▶ **REQUIRED WORK**
Whenever a line in the entries includes the word "will", copy that line out.

※

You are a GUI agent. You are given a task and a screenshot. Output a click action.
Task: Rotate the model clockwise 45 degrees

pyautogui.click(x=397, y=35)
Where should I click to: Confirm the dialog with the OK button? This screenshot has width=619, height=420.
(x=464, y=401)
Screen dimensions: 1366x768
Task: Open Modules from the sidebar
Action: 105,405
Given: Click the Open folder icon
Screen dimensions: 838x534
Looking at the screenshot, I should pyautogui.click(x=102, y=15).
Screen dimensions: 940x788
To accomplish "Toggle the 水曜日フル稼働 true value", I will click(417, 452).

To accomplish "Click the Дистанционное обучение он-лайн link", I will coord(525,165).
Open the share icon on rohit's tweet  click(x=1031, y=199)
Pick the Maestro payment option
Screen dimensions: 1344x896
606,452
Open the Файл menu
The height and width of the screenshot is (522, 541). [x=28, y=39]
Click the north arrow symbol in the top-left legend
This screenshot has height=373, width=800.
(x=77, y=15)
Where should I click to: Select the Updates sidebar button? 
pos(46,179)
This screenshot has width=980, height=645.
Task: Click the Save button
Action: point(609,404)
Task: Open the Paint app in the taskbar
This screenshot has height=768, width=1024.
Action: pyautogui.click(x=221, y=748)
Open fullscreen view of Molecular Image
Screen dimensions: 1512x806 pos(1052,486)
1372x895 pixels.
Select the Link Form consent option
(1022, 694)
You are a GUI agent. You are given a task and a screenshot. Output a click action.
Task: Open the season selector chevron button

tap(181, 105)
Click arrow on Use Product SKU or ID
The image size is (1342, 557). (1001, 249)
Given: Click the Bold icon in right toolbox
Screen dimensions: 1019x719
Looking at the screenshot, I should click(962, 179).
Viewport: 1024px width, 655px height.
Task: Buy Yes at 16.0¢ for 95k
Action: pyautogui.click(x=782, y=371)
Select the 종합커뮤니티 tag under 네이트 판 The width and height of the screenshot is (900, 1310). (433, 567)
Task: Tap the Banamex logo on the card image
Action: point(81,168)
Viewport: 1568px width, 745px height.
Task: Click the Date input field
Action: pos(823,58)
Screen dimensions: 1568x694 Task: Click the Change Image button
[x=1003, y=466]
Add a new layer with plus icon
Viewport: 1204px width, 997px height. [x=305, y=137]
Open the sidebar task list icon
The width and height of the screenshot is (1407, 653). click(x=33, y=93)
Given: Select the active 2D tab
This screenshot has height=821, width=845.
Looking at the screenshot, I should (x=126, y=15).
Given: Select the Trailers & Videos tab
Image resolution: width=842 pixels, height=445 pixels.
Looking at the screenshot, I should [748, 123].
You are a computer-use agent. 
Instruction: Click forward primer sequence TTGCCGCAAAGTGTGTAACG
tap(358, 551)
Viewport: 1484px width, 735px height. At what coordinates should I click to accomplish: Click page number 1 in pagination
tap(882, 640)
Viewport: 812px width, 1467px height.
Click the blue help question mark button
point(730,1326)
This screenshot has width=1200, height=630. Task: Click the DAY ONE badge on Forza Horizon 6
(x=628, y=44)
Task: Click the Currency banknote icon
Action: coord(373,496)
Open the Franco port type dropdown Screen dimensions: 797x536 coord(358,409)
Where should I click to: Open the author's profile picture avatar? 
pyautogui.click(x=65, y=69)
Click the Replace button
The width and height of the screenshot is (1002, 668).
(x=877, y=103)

※

▶ **WRITTEN ANSWER**
To accomplish "Toggle the 水曜日フル稼働 true value", I will click(417, 452).
To accomplish "Click the Дистанционное обучение он-лайн link", I will coord(525,165).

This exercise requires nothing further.